Menções à mudanças climáticas foram incluídas no planejamento durante a revisão, mas especialistas ouvidos pela reportagem afirmam que faltam apontamentos práticos como, por exemplo, a criação de estímulos específicos para a adaptação de prédios ao calor extremo.
O envidraçamentos de prédios é um exemplo de erro que a cidade estimulou, ao menos indiretamente, e não corrigiu na revisão do PDE. A legislação oferece um estímulo financeiro às varandas também chamadas de varandas gourmet, pois não entram na conta da aplicação da taxa que a prefeitura cobra das construções que têm área construída maior do que o terreno.

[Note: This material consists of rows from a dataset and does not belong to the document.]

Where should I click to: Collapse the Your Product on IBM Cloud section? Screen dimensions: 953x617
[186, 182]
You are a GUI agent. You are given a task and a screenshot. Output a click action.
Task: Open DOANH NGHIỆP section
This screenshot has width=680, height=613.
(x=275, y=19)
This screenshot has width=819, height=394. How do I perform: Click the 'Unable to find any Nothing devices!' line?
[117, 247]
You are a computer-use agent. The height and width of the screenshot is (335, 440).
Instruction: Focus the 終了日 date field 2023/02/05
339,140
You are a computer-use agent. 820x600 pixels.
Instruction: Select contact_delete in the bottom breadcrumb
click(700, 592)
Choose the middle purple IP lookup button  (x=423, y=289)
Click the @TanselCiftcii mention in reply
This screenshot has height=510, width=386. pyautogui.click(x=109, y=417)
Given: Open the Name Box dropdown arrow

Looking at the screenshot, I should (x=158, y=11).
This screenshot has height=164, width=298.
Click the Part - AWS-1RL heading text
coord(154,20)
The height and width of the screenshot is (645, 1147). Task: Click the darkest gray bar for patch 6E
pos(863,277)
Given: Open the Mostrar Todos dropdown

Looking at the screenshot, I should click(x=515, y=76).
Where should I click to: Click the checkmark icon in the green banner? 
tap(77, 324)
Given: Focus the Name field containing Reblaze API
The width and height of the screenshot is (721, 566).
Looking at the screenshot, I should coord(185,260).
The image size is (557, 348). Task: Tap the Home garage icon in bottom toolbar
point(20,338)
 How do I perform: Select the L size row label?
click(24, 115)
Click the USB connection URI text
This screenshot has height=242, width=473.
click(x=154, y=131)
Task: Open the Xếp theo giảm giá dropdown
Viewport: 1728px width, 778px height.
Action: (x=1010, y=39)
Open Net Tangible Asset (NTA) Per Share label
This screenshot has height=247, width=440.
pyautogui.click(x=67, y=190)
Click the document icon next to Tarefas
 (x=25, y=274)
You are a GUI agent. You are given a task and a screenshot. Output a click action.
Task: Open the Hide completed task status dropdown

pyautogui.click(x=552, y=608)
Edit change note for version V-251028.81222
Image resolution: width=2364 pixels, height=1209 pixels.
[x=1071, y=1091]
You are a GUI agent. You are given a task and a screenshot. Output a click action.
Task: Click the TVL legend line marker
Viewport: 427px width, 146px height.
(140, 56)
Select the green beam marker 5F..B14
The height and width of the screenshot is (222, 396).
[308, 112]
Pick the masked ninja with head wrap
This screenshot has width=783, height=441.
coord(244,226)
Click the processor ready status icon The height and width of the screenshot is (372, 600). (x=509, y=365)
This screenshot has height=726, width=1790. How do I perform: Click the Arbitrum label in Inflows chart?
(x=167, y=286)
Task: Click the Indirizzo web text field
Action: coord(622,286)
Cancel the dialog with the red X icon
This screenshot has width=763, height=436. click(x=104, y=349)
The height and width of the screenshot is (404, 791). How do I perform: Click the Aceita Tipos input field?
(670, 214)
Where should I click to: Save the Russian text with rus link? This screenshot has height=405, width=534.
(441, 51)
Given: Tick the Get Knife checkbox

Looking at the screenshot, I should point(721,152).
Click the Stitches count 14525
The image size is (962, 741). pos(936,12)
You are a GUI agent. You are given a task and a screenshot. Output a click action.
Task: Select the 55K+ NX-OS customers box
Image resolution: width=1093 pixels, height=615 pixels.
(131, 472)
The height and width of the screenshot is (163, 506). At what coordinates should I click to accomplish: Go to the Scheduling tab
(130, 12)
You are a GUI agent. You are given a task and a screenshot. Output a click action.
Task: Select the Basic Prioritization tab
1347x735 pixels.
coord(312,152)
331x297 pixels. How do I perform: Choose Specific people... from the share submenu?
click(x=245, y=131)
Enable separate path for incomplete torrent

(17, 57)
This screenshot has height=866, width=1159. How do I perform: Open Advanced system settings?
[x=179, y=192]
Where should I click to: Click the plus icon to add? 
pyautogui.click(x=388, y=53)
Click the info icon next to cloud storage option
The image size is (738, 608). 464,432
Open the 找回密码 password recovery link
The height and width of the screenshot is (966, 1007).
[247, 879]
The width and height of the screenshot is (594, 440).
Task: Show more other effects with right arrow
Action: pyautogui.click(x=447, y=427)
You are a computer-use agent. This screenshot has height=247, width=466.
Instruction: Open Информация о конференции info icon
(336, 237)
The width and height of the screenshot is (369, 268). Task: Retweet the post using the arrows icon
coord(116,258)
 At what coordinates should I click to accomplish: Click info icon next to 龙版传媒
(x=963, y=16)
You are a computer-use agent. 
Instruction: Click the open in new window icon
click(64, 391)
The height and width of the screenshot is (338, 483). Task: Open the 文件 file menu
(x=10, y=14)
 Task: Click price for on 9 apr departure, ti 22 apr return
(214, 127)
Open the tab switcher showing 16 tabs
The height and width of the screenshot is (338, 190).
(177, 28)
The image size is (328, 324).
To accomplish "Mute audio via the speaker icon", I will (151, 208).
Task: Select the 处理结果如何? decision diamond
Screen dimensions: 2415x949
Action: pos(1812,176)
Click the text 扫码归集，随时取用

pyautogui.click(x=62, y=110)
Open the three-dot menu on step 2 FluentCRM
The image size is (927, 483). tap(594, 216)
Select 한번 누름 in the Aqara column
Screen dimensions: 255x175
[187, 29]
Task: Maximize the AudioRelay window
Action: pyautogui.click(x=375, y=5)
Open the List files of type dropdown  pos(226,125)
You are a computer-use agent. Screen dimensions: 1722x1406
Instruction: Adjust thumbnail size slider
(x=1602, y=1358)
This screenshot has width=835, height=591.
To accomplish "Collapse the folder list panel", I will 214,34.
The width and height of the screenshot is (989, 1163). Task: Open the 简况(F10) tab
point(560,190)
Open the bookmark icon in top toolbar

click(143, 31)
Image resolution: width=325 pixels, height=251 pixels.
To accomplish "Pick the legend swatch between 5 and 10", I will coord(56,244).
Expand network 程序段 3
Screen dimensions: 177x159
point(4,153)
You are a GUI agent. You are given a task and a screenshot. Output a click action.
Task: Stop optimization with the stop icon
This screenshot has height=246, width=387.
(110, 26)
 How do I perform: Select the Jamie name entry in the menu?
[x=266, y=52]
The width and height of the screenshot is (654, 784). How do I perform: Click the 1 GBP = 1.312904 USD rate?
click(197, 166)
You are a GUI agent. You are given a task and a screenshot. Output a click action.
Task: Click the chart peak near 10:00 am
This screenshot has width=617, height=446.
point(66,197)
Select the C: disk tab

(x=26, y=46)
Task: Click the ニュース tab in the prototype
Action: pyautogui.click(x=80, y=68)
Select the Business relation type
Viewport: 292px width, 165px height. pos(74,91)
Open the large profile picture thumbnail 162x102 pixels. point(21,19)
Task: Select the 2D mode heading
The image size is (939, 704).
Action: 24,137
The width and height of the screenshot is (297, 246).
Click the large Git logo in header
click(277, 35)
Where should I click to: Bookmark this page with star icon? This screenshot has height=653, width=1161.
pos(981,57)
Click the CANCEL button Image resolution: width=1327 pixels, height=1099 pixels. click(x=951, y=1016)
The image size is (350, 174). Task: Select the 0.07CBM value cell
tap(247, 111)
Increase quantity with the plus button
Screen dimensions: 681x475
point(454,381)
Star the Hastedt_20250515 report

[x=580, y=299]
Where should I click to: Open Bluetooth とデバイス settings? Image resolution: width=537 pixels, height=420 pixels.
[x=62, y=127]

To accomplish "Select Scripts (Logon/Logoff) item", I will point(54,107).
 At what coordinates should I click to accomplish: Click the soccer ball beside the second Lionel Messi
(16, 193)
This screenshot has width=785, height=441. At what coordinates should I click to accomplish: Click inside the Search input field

Tais varandas acabam sendo incorporadas à área do edifício por meio dos fechamentos de sacadas com grandes lâminas de vidro, obrigando o proprietário à instalação de aparelhos para refrigeração do ar. “Do jeito que estão sendo projetadas, as varandas não ajudam a amenizar o calor, pelo contrário, viram pequenas estufas”, reforça Amorim.
Se algumas oportunidades foram perdidas na revisão do Plano Diretor, outras ainda podem ser aproveitadas durante a revisão da Lei de Zoneamento, atualmente em discussão na Câmara.
Engenheira civil especialista em adaptação climática, a professora da FAU-USP Denise Duarte sugere a ampliação da chamada quota ambiental. Trata-se de uma regra que impõe exigências como permeabilidade do solo, áreas verdes e piscininha para armazenamento de água da chuva no subsolo dos prédios como um piscinão, mas em escala inferior.
Atualmente, 47% dos terrenos da cidade não são obrigados a cumprir essa regra porque ela só é aplicada a lotes com mais de 500 metros quadrados, diz Duarte, citando levantamento do seu aluno, Pedro Casara Luz, graduando da POLI e da FAU-USP.
Aplicar a quota ambiental em lotes menores ajudaria a cidade a suportar as ondas de calor e outros eventos provocados pelas mudanças climáticas, como as tempestades, segundo Duarte.
Há, porém, diversas alternativas a serem discutidas e aprimoradas para a adaptação das cidades ao aquecimento global, segundo Lisiane Ilha Librelotto, engenheira civil e professora de Arquitetura e Urbanismo da Universidade Federal de Santa Catarina.
“A geração de energia a partir da instalação de painéis na cobertura ou mesmo nas fachadas é uma estratégia, mas existem outras formas de geração também”, diz Librelotto.
“Pequenas turbinas eólicas, geração de energia pela digestão de biomassa. Isso vale também para captação de água, que pode auxiliar na retenção em situações de enxurradas e enchentes”, completa a professora.
Ela cita também a ampliação de áreas verdes, como os parques urbanos, porque contribuem para a redução das ilhas de calor urbanas. “A vegetação tem um papel muito importante na redução do efeito estufa, na absorção de água, no sombreamento de vias.”
Reconhecido por sua militância em defesa de questões ambientais, Gilberto Natalini assumiu na metade deste ano como secretário-executivo de Mudanças Climáticas da Prefeitura de São Paulo.
Ele afirmou à Folha que a prefeitura vem trabalhando para se tornar mais resiliente às mudanças climáticas e que possui 43 metas e 54 ações voltadas à mitigação e à adaptação, algumas a serem atingidas já a partir do próximo ano.
“Temos praticamente cem por cento das secretarias da cidade envolvidas com a aplicação do Plano Climático de São Paulo”, disse, sobre o projeto criado na gestão Bruno Covas (PSDB) para mitigação e adaptação às mudanças climáticas.